Exercise brief: Count the lines in the data below that have "Start" in them, and reply with only that number.

====

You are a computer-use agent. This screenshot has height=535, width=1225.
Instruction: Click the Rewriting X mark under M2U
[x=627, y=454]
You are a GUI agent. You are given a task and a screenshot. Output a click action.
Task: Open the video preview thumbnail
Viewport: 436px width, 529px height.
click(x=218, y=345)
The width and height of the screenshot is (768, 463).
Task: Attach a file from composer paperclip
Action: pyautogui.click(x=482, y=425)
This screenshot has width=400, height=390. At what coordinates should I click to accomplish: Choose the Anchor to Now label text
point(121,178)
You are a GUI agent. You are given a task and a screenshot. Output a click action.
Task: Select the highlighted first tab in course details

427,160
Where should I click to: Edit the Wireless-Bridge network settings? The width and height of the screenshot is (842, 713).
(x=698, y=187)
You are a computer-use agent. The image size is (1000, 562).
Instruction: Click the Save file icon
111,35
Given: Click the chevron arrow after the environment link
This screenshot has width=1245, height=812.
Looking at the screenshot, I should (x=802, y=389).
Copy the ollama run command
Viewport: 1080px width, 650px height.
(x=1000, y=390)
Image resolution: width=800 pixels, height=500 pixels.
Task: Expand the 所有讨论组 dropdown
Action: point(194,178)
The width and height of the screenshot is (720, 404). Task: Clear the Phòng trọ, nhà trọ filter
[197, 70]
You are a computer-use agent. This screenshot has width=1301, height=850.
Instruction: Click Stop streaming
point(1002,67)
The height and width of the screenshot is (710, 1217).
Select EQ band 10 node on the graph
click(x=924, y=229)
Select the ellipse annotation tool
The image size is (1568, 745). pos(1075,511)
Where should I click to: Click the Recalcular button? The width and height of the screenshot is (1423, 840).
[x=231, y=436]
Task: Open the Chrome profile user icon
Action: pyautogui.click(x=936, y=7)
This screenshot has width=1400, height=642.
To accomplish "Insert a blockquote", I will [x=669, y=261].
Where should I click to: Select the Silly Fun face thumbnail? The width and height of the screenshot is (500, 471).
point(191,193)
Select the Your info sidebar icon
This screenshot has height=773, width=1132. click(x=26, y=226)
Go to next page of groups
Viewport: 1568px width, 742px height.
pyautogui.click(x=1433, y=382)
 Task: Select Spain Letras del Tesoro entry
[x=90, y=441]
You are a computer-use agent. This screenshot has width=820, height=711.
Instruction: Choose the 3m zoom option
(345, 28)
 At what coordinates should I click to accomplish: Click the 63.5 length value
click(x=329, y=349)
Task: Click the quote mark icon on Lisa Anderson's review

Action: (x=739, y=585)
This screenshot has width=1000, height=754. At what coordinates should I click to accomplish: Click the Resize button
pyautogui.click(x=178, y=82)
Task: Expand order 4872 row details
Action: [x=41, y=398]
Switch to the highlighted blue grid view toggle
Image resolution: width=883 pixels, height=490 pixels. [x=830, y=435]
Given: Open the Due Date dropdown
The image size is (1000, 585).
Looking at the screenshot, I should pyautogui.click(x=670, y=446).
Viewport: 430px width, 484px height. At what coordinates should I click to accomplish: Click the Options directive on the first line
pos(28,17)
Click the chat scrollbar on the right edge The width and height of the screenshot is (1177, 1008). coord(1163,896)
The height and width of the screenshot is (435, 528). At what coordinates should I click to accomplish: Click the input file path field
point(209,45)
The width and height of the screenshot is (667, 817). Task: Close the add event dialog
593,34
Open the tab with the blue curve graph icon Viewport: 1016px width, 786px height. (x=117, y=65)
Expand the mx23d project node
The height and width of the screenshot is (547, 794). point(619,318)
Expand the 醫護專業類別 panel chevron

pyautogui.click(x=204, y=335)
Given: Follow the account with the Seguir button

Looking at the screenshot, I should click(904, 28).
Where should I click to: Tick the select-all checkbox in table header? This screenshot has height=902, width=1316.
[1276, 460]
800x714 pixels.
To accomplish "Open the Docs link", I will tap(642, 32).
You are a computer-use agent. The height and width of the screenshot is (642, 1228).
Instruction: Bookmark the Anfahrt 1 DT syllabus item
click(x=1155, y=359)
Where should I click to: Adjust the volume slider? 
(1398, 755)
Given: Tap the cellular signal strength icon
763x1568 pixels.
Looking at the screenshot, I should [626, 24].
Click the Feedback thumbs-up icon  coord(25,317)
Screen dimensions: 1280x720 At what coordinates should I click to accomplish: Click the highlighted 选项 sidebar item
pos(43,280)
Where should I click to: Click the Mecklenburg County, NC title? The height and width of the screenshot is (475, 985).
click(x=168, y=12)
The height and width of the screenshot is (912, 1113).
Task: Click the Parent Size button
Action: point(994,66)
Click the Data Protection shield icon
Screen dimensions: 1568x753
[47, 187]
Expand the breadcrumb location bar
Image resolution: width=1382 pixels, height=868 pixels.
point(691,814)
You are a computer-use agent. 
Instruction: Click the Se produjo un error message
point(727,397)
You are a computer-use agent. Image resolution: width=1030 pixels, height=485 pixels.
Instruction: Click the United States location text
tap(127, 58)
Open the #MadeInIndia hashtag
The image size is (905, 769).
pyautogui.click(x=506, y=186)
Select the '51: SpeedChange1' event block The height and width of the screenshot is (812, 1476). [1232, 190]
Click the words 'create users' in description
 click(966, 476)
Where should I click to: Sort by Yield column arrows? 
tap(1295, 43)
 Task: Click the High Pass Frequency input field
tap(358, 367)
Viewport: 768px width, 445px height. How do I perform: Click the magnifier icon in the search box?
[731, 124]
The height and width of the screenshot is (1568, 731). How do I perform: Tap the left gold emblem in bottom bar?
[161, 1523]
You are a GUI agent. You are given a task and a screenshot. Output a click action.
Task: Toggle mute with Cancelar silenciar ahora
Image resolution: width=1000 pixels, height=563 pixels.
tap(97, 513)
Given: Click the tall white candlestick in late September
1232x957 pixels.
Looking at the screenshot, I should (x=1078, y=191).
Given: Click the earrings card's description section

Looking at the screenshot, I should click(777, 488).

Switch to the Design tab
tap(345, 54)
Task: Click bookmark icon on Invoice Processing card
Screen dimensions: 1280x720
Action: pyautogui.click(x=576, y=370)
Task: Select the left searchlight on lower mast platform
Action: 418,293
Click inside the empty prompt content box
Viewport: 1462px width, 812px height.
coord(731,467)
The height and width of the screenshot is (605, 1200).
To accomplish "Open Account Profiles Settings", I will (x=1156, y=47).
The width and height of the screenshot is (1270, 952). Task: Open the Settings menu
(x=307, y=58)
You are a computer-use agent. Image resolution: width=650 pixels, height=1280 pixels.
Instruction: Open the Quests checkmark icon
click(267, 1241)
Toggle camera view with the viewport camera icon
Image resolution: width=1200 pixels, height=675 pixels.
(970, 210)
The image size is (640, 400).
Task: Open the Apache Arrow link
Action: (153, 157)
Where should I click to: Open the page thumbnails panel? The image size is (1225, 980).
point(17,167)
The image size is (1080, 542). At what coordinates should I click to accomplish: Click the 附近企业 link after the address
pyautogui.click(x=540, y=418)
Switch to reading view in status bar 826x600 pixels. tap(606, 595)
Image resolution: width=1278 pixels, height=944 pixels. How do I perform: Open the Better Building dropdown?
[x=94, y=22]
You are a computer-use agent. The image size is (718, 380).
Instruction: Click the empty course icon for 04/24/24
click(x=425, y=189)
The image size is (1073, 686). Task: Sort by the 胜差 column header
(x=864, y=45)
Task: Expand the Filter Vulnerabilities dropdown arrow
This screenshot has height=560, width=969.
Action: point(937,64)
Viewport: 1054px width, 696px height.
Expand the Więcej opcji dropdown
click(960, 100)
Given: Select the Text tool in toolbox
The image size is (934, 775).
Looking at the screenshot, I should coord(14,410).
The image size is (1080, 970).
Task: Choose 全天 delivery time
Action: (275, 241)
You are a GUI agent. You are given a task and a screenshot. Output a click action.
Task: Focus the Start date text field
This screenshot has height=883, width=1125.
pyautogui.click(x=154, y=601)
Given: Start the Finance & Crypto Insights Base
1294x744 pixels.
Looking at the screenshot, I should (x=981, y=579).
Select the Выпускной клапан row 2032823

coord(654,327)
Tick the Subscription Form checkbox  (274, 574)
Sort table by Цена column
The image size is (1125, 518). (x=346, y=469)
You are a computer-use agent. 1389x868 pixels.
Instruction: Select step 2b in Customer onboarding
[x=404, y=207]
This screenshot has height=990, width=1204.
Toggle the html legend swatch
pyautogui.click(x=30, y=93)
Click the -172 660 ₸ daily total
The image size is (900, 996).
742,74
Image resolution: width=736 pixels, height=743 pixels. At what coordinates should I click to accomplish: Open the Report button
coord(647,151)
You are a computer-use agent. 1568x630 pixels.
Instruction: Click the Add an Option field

====

Response below: 2